Extract to read:

Factors to Consider Before Implementation

Before AWS Control Tower implementation, it's important to consider several key factors to ensure a smooth deployment. Here's a high-level overview for organizations to think about:

Assess Organizational Readiness

It's essential to assess your organization's readiness for the transition. Evaluate factors such as your team's familiarity with cloud technologies and existing IT infrastructure. Determine if your organization has the necessary resources, skills, and commitment to support the implementation process effectively.

Identify Stakeholders and Their Roles

Successful implementation requires active involvement and collaboration from various stakeholders within your organization. Identify key stakeholders and business leaders.

Reviewing Existing AWS Architecture and Policies

Examine the current state of your AWS environment, including account structure, resource configuration, security measures, and governance practices. Identify areas for improvement and determine how AWS Control Tower can address any gaps or challenges in your existing setup.

Design Account Structure

Plan your account structure and organizational units within AWS Control Tower. Decide on the hierarchical structure of organizational units (OUs) based on business units, departments, projects, or applications. Define the placement of resources, such as production, development, testing, and sandbox environments, to ensure proper isolation and resource management.

These considerations are very important before deploying AWS Control Tower. In the next section, we'll provide a brief, beginner-friendly tutorial on how to deploy a landing zone.

Deploy Landing Zone

Log in: Use the Management account.

Error Handling: If you encounter an "AWS environment is not ready" error, launch a Free tier eligible EC2 instance, wait 10-15 minutes, and retry the setup. Terminate the instance once setup and proceed.

Review Pricing and Select Regions

Home Region: Choose a region for deploying key resources like IAM Identity Center and S3 buckets. This selection is crucial and cannot be changed post-setup.

Supplied material:

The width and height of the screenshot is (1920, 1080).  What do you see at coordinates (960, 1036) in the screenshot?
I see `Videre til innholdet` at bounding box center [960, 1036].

Exercise tasks:
[1] Render this sentence from the AWS Control Tower guide in Spanish: "Plan your account structure and organizational units within AWS Control Tower."
[2] Carry the AWS Control Tower guide forward from its last sentence, keeping its headings and its short labeled steps.

Answer section:
[1] Planifique la estructura de cuentas y las unidades organizativas dentro de AWS Control Tower.

[2]
Pricing and Home Region

Additional AWS Regions: Select any additional regions for governance.

Additional AWS Regions

Region Deny Setting: Optionally restrict usage to specific regions by enabling this setting.

Region Deny

Configure Organizational Units (OUs)

Foundation OU: Default name is "Security." This contains shared accounts like the log archive and security audit accounts.

Foundational OU

Additional OU: Default name is "Sandbox." You can change these names later if needed.

Additional OU

Configure Shared Accounts

Management Account: Confirm you are using the planned account.

Log Archive Account: This stores immutable logs. Create a new account with a unique email address.

Audit Account: Restricted for security and compliance teams. Create a new account with a unique email address.

Log Archive

Audit

Additional Configurations

AWS Account Access Configuration: IAM Identity Center is recommended for scalable access management.

AWS CloudTrail Configuration: Enable the creation of an organizational trail by AWS Control Tower.

Log Configuration for Amazon S3: Set retention policies for logging data.

KMS Encryption: Optionally manage cryptographic keys.

IAM Identity Center

CloudTrail

S3 Logs

KMS Key

Review and Set Up Landing Zone

Review Settings: Check all configurations before finalizing.

Service Permissions: Understand and acknowledge the roles and permissions required by AWS Control Tower.

Set Up Landing Zone: Start the setup and monitor progress on the AWS Control Tower Dashboard. A green banner will indicate successful setup completion.

Service Permissions

Conclusion

Implementing AWS Control Tower can significantly streamline the management of multi-account AWS environments, providing a centralized and automated way to enforce best practices and governance. By carefully considering factors such as organizational readiness, stakeholder roles, existing AWS architecture, and account structure design, you can ensure a smoother deployment process.

The hands-on tutorial we provided for setting up a landing zone offers a practical guide to getting started with AWS Control Tower. Following these steps will help you establish a robust foundation for your AWS environments, enhancing security, compliance, and operational efficiency.